Pris en application de l’ordonnance n° 2017-1674(1), le décret du 24 décembre 2018 relatif à l'utilisation d'un dispositif d'enregistrement électronique partagé pour la représentation et la transmission de titres financiers et pour l'émission et la cession de minibons(2) a été publié au Journal officiel du 26 décembre 2018.
 
L’ordonnance était prise en application de l'article 120 de la loi n° 2016-1691 du 9 décembre 2016 relative à la transparence, à la lutte contre la corruption et à la modernisation de la vie économique. Elle a adapté le droit applicable aux titres financiers et aux valeurs mobilières afin de permettre la représentation et la transmission, au moyen d'un dispositif d'enregistrement électronique partagé des titres financiers qui ne sont pas admis aux opérations d'un dépositaire central ni livrés dans un système de règlement et de livraison d'instruments financiers.
 
Le terme de « dispositif d'enregistrement électronique partagé » (DEEP) recouvre notamment les principales caractéristiques de la « blockchain », à savoir, sa vocation de registre et son caractère partagé.
 
Le décret précise les conditions d'utilisation de DEEP pour la transmission des différentes catégories d'instruments financiers visées par l'ordonnance - les titres de créance négociables, les parts ou actions d'organismes de placement collectif, les titres de capital émis par les sociétés par actions et les titres de créance autres que les titres de créance négociables, à condition qu'ils ne soient pas négociés sur une plate-forme de négociation  et pour les minibons, en application de l'article L. 223-12 du code monétaire et financier.

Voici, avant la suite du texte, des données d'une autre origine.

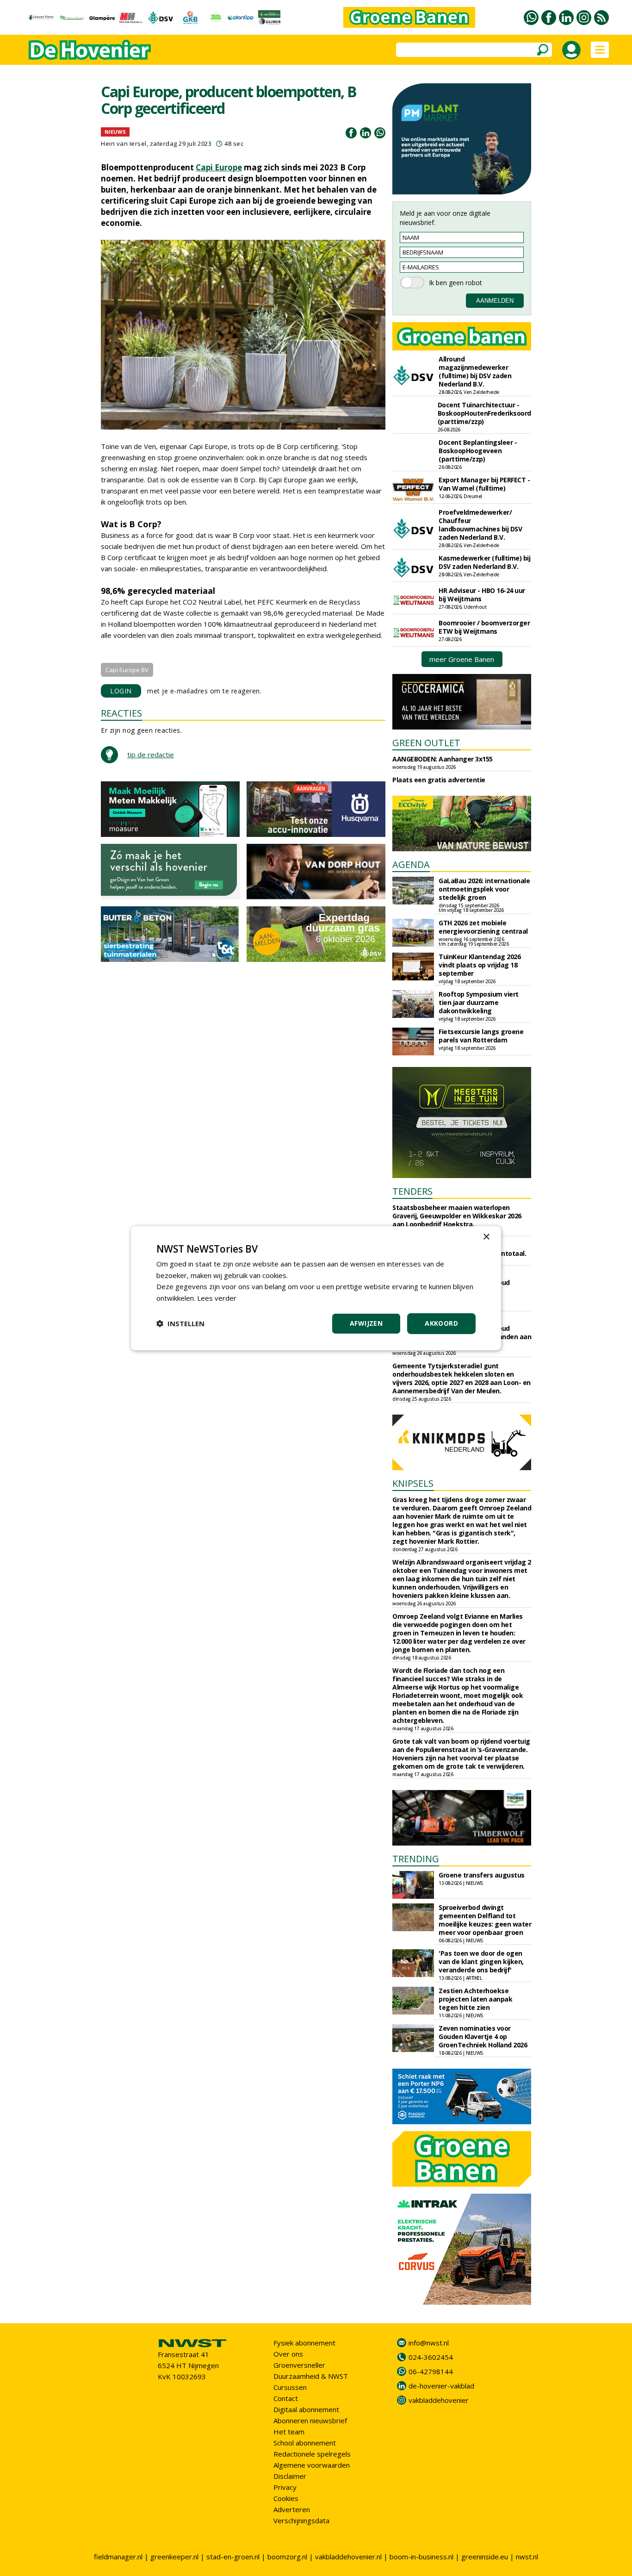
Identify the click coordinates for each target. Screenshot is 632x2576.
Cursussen (290, 2387)
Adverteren (291, 2509)
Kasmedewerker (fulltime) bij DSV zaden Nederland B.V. (484, 562)
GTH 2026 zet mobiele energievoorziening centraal (483, 927)
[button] (180, 1323)
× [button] (486, 1236)
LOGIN (121, 690)
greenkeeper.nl (174, 2556)
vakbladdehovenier (439, 2400)
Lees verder (216, 1298)
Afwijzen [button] (366, 1323)
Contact (285, 2398)
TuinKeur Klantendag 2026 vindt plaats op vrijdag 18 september (479, 965)
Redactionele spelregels (312, 2453)
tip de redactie (150, 754)
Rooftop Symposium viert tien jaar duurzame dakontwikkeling (479, 1002)
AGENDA (411, 864)
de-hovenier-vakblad (441, 2385)
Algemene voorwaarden (311, 2465)
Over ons (288, 2353)
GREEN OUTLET (426, 742)
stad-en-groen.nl (233, 2556)
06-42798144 (431, 2371)
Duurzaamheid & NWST (310, 2376)
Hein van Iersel (124, 143)
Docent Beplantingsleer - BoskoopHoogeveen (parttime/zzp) (478, 450)
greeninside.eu (484, 2556)
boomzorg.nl (287, 2556)
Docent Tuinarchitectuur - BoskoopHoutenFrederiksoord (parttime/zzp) (484, 413)
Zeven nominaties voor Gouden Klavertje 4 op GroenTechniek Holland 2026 (483, 2036)
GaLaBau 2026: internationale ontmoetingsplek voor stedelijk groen (484, 889)
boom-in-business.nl (421, 2556)
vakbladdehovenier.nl (348, 2556)
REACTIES (121, 713)
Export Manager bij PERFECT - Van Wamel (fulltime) (484, 484)
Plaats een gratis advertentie (438, 779)
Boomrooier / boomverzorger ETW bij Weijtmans (484, 627)
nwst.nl (527, 2556)
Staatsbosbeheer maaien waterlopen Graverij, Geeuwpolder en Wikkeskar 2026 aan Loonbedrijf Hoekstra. (456, 1216)
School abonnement (304, 2442)
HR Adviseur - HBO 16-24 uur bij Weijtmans (482, 594)
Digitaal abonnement (306, 2409)
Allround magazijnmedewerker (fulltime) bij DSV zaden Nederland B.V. (475, 371)
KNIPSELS (413, 1483)
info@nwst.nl (429, 2342)
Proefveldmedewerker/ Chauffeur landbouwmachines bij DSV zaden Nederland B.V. (480, 525)
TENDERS (412, 1191)
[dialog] (316, 1288)
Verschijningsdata (301, 2520)
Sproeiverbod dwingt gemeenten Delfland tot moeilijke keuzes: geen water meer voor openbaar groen (485, 1920)
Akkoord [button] (441, 1323)
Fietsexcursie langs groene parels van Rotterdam (481, 1035)
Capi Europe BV (127, 670)
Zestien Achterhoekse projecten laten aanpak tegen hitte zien (475, 1999)
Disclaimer (289, 2476)
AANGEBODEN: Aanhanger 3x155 (442, 759)
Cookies (285, 2498)
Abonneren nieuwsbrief (310, 2420)
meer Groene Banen (461, 659)
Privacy (285, 2487)
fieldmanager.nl (118, 2556)
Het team (288, 2431)
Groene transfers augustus (482, 1875)
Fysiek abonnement (304, 2342)
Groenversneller (299, 2365)
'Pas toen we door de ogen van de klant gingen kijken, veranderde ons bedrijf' (481, 1961)
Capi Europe (219, 167)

Les contraintes fixées sont identiques pour l’ensemble des instruments financiers.
 
Le texte introduit dans le code monétaire et financier un article R. 211-9-7 dont le premier alinéa dispose : « Le dispositif d'enregistrement électronique partagé mentionné à l'article L. 211-3 est conçu et mis en œuvre de façon à garantir l'enregistrement et l'intégrité des inscriptions et à permettre, directement ou indirectement, d'identifier les propriétaires des titres, la nature et le nombre de titres détenus ».
 
Il précise également les modalités selon lesquelles les titres financiers inscrits en DEEP peuvent faire l’objet d’un nantissement.